(Beginning of Material shown)

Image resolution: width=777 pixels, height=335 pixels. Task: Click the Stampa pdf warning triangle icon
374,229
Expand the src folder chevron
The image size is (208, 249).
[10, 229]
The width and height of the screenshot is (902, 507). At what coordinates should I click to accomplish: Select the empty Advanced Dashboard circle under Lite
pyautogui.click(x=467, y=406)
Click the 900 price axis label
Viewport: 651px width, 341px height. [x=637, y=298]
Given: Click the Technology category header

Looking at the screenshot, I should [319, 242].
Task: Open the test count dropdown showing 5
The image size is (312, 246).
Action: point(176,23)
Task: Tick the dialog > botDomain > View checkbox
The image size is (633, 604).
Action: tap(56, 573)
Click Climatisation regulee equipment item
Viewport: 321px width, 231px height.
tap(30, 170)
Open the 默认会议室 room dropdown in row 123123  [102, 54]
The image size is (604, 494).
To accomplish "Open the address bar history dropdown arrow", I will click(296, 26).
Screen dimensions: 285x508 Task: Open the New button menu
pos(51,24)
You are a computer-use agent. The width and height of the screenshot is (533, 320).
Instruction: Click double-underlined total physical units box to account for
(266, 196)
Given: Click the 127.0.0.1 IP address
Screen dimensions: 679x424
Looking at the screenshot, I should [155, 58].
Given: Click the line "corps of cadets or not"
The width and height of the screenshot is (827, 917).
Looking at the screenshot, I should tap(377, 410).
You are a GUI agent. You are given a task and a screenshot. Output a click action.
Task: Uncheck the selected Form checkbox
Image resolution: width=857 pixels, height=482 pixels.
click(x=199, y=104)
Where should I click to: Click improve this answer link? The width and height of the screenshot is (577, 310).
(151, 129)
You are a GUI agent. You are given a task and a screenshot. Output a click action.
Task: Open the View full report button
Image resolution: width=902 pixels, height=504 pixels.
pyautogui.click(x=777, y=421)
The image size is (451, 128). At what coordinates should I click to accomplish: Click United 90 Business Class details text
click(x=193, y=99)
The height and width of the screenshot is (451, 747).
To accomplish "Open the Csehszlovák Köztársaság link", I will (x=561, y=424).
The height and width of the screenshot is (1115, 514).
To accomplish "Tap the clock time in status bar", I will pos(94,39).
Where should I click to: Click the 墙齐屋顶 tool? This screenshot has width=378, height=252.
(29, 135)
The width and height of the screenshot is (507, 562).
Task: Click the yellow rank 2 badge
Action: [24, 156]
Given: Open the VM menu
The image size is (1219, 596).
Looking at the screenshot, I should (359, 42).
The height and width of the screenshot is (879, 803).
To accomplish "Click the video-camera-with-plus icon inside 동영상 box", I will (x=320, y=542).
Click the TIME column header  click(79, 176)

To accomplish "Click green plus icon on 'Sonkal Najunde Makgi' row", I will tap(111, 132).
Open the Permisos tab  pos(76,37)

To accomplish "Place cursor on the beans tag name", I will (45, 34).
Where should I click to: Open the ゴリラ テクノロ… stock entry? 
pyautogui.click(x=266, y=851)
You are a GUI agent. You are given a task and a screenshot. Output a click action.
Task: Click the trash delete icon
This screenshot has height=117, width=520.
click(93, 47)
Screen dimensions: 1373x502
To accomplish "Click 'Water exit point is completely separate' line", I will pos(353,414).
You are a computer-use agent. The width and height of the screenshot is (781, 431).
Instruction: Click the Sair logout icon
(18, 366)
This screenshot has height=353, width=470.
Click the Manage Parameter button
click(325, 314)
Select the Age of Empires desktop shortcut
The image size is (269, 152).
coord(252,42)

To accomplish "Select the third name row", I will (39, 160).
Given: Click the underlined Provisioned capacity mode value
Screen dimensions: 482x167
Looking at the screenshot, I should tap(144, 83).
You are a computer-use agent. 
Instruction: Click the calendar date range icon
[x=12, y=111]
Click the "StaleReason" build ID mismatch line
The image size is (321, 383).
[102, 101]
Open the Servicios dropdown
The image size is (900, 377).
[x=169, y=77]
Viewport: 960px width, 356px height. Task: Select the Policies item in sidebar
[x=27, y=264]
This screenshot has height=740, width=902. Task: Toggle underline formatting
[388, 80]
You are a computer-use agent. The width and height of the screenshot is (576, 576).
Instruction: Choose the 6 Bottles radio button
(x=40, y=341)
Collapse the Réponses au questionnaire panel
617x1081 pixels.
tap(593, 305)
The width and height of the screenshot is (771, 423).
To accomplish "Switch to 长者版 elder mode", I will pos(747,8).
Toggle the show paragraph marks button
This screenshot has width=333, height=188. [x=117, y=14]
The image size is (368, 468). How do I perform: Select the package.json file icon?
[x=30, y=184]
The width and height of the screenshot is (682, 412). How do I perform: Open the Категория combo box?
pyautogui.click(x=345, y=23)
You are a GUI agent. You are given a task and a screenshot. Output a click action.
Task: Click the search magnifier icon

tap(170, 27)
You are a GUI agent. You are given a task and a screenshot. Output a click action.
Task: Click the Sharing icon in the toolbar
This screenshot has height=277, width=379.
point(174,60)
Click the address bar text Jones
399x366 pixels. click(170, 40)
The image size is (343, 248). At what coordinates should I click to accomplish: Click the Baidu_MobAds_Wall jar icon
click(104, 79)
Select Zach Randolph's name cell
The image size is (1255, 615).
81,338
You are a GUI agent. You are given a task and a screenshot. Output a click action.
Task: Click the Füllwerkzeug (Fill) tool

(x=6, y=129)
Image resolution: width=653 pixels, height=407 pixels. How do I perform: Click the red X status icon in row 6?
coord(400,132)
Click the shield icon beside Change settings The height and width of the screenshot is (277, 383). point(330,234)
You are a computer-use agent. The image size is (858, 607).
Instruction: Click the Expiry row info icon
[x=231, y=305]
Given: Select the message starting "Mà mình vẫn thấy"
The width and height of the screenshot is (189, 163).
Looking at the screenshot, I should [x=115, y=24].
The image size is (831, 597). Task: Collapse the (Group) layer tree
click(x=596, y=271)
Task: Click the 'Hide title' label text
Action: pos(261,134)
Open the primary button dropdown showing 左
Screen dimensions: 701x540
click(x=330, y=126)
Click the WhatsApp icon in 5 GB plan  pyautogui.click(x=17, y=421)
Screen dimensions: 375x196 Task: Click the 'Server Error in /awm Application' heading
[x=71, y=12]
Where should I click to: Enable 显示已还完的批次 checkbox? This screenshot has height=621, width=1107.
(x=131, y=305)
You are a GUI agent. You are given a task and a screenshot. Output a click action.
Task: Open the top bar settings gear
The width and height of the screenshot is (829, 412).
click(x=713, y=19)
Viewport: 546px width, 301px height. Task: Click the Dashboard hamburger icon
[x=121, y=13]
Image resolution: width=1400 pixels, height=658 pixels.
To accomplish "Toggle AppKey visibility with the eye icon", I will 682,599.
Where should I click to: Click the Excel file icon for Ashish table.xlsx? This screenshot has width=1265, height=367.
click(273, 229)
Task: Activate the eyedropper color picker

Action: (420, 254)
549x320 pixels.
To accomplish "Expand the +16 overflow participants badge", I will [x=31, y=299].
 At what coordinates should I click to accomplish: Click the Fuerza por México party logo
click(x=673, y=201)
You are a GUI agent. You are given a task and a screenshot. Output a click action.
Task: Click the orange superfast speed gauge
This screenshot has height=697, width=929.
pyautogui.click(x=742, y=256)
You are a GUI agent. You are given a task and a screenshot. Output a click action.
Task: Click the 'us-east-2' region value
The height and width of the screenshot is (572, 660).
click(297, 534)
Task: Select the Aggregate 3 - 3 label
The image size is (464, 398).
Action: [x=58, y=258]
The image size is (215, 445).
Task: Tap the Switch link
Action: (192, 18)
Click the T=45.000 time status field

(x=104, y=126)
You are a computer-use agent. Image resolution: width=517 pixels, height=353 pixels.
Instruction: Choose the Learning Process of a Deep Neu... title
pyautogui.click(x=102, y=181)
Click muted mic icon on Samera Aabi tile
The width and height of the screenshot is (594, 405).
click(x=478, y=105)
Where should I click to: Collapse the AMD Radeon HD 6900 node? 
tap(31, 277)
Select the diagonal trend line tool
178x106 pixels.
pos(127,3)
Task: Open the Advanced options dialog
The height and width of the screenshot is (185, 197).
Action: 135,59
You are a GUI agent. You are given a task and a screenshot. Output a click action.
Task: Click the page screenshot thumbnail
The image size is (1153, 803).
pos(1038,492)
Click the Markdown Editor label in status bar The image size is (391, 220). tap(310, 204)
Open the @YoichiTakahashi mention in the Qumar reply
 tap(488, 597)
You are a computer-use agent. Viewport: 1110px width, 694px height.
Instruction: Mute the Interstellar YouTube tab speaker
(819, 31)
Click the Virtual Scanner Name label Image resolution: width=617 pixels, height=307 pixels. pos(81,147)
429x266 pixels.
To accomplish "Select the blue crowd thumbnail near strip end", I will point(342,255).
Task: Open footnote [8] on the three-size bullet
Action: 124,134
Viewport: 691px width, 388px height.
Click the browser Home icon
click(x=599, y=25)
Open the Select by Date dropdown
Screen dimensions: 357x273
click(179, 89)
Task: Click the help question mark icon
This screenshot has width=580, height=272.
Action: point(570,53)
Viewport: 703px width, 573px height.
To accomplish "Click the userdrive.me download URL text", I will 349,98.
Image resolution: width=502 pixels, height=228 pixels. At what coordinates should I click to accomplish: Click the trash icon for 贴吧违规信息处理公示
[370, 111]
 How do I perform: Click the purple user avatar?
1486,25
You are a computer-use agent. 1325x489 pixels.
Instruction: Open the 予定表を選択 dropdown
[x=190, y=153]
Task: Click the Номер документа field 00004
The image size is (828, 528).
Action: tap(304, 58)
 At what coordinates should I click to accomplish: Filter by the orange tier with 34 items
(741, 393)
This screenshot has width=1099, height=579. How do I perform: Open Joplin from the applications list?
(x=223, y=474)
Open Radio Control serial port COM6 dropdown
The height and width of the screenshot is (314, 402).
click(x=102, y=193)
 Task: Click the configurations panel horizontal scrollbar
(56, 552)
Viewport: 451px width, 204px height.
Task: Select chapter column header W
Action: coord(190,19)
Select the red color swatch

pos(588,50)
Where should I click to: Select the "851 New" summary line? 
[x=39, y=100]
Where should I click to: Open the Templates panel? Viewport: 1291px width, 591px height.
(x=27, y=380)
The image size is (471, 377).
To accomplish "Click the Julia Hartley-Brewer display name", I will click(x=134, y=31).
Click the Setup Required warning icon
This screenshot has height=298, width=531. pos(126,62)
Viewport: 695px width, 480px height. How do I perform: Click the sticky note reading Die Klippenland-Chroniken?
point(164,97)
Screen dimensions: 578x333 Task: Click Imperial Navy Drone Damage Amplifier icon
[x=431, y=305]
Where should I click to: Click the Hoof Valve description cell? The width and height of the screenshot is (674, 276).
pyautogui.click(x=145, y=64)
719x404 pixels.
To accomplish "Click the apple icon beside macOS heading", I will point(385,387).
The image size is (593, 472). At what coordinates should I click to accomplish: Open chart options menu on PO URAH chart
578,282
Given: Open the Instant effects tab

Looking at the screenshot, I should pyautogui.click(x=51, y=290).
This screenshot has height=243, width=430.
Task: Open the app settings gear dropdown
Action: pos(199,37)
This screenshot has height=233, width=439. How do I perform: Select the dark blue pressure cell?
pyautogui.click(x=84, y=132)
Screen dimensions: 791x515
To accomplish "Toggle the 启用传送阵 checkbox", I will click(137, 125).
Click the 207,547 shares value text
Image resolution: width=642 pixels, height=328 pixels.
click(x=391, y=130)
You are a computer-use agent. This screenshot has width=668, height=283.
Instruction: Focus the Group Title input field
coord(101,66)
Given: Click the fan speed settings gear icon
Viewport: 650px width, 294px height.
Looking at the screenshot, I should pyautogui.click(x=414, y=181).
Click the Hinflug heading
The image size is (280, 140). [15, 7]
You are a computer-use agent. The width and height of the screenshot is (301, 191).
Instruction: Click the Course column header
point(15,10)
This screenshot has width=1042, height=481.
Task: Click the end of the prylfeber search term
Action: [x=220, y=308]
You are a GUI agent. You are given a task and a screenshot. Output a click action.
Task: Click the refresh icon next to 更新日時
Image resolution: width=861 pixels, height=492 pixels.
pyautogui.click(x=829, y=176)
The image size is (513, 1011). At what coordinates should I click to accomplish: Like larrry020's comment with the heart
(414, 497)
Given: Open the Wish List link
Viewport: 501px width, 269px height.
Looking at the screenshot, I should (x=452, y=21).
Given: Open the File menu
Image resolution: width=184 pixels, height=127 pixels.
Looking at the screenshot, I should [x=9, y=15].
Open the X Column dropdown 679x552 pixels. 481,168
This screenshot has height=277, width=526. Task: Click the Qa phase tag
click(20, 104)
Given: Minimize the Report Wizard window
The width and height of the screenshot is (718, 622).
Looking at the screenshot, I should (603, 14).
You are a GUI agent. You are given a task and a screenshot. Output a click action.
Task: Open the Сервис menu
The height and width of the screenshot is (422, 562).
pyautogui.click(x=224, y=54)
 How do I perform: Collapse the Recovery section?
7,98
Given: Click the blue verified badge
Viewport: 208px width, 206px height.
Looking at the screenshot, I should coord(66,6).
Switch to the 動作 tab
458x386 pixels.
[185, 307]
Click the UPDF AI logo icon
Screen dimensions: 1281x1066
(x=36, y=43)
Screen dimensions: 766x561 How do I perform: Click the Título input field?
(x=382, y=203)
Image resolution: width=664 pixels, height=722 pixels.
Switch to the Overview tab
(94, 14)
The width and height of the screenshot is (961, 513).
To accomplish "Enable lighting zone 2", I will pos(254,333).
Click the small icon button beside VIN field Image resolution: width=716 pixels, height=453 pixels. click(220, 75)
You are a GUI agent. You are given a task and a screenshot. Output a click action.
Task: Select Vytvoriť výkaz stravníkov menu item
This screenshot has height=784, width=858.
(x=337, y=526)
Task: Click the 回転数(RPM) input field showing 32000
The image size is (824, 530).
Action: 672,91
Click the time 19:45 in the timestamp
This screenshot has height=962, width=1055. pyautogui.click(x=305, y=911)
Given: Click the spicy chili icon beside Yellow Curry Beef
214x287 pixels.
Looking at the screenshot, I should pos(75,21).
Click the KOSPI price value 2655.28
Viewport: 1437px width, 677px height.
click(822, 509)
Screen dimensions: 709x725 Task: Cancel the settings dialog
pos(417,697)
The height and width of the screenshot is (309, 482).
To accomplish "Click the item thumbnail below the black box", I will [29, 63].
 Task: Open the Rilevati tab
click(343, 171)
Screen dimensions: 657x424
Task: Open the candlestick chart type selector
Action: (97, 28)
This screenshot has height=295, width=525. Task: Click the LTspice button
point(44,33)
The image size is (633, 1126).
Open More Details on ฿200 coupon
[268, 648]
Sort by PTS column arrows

(End of Material shown)

# Task brief
Each line from the start of the listing above through the line containing "Task: Open the test count dropdown showing 5" must be reproduced exactly. Leave out the rest.

# Exercise response
Image resolution: width=777 pixels, height=335 pixels. Task: Click the Stampa pdf warning triangle icon
374,229
Expand the src folder chevron
The image size is (208, 249).
[10, 229]
The width and height of the screenshot is (902, 507). At what coordinates should I click to accomplish: Select the empty Advanced Dashboard circle under Lite
pyautogui.click(x=467, y=406)
Click the 900 price axis label
Viewport: 651px width, 341px height. [x=637, y=298]
Given: Click the Technology category header

Looking at the screenshot, I should [319, 242].
Task: Open the test count dropdown showing 5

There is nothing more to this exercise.